After a short break, CME and Fortuna once again became the frontrunners on the Prague Stock Exchange. ČEZ, which gained 11% in the fourth quarter and ranked third, was also very successful.
The post-summer holidays period led to an increase in trading volumes on the Prague Stock Exchange. ČEZ kept its lead with a 35% share on 4Q traded volumes. Smaller issuances have moderated their increased activity in the past quarter as the share on traded volume of the five largest stocks increased from 85% to 88%.
SG continues to reduce the risk profile of its allocation. Asset price valuations are indeed high or very high, but for EM assets, risk-taking and momentum-investment are at their peak. Société Générale reduced the exposure for equities in its asset allocation and advises keeping an underweight position. High growth expectations are an incentive to continue switching out of equities in favour of sovereign bonds. With an impressive run since June and net positioning at an all-time high, SG suggests slightly reducing oil and other commodities.
The U.S. S&P 500 has entered expensive territory. Indeed, on all metrics, U.S. equities are trading at levels only seen during the late-90s bubble. Since Trump’s election, the U.S. equity market has risen more than 25%, but only half of this comes from earnings growth. The other half has been driven by P/E expansion, as the U.S. market is already pricing in potential tax reform.
Positive economic momentum should continue to support the EuroSTOXX 50 and core markets such as France and Germany. However, the stronger EUR and higher bond yields will likely limit performance.
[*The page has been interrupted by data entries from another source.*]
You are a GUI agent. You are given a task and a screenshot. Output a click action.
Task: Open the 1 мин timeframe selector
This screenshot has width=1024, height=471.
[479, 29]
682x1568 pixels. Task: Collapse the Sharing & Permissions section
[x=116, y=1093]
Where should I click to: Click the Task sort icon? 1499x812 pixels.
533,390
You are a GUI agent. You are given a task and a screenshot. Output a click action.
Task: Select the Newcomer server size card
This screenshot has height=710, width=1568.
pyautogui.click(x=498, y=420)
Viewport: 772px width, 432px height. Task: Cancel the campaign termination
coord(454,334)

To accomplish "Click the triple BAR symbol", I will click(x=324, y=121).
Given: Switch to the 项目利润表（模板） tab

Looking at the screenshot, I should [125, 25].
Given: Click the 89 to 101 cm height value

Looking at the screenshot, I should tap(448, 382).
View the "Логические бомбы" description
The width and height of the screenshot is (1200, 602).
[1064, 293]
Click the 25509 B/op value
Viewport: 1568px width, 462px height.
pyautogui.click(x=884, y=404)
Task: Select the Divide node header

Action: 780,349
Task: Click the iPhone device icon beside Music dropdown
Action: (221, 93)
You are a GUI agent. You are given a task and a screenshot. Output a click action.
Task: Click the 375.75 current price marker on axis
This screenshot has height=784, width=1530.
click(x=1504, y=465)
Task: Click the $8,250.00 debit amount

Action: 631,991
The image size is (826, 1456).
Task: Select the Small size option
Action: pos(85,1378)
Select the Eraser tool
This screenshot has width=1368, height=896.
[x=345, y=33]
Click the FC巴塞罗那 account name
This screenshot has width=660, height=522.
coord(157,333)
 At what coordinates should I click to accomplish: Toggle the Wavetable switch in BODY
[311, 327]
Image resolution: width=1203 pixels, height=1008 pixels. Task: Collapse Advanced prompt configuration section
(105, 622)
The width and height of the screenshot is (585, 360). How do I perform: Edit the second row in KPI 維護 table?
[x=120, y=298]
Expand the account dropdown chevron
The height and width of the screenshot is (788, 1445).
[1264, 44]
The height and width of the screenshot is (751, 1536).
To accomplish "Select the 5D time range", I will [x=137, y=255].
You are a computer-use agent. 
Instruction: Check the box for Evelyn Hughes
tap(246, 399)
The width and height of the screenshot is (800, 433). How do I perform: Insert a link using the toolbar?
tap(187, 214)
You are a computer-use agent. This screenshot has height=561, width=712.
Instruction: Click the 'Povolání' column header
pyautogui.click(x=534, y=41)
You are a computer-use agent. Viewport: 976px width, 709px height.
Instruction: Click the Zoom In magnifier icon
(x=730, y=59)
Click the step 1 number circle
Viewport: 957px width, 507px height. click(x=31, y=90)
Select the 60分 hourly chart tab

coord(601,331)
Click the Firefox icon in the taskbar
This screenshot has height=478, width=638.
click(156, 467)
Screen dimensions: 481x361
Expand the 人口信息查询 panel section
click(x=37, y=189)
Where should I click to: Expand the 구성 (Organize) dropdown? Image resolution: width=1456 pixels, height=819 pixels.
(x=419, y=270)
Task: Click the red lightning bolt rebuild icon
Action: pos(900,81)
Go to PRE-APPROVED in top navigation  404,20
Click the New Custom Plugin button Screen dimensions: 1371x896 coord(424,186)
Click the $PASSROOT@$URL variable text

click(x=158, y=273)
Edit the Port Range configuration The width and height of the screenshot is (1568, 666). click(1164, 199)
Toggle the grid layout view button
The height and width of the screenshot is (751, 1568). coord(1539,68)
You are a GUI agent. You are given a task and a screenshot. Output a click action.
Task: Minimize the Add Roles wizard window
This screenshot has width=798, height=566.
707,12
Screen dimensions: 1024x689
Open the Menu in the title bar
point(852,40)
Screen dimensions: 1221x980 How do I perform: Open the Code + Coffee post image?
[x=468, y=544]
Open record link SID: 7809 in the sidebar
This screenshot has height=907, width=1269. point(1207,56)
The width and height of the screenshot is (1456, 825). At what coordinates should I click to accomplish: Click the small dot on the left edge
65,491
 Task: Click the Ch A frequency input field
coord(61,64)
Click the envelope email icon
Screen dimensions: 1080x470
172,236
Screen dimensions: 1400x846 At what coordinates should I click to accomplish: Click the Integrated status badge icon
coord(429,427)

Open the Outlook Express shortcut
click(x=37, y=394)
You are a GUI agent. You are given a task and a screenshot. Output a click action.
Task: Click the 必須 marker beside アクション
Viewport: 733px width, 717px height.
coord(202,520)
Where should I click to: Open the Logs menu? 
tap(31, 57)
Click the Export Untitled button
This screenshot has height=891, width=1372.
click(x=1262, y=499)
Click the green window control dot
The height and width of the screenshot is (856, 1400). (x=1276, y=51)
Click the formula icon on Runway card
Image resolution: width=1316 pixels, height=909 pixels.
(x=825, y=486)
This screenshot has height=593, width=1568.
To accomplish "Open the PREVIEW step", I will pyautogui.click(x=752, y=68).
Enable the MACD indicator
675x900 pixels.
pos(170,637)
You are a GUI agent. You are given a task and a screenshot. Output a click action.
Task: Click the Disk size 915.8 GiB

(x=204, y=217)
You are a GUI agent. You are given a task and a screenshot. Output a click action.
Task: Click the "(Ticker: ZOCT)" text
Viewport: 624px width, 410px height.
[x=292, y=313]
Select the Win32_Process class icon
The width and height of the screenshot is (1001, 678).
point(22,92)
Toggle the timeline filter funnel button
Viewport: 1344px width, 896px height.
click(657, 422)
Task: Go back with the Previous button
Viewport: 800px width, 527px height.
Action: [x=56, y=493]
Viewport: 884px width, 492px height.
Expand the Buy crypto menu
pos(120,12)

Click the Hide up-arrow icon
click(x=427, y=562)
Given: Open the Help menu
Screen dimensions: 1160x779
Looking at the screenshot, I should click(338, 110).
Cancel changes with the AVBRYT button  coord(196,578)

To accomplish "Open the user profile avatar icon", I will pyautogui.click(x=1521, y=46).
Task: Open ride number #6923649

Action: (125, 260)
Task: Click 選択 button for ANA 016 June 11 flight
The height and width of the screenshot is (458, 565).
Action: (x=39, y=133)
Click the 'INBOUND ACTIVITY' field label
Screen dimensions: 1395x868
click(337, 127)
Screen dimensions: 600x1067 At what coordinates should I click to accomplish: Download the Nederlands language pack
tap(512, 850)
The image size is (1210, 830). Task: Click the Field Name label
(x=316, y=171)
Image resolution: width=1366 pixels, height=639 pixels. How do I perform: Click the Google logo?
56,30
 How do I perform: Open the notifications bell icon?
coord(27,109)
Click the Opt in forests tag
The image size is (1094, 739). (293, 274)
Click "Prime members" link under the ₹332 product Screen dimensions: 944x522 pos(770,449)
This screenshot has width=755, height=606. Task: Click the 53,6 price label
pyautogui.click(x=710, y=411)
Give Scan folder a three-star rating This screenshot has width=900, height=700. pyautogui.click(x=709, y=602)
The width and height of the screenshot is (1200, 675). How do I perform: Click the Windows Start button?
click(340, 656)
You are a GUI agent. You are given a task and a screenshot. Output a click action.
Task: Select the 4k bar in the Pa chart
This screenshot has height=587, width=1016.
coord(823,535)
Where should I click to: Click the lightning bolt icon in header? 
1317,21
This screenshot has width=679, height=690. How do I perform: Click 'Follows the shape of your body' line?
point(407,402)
Both the Italian and Spanish equity markets will probably be more affected by changes in ECB policy as their overall credit ratings are relatively weak.
The Prague Stock Exchange could deliver a growth of around 9% next year with an estimated dividend yield at 5.4%. We believe financial stocks are among the most attractive on the PSE, especially Moneta Money Bank and Erste Group. We also recommend buying shares of CME, Philip Morris CR and Fortuna. Pegas Nonwovens and Fortuna will be likely delisted from the PSE.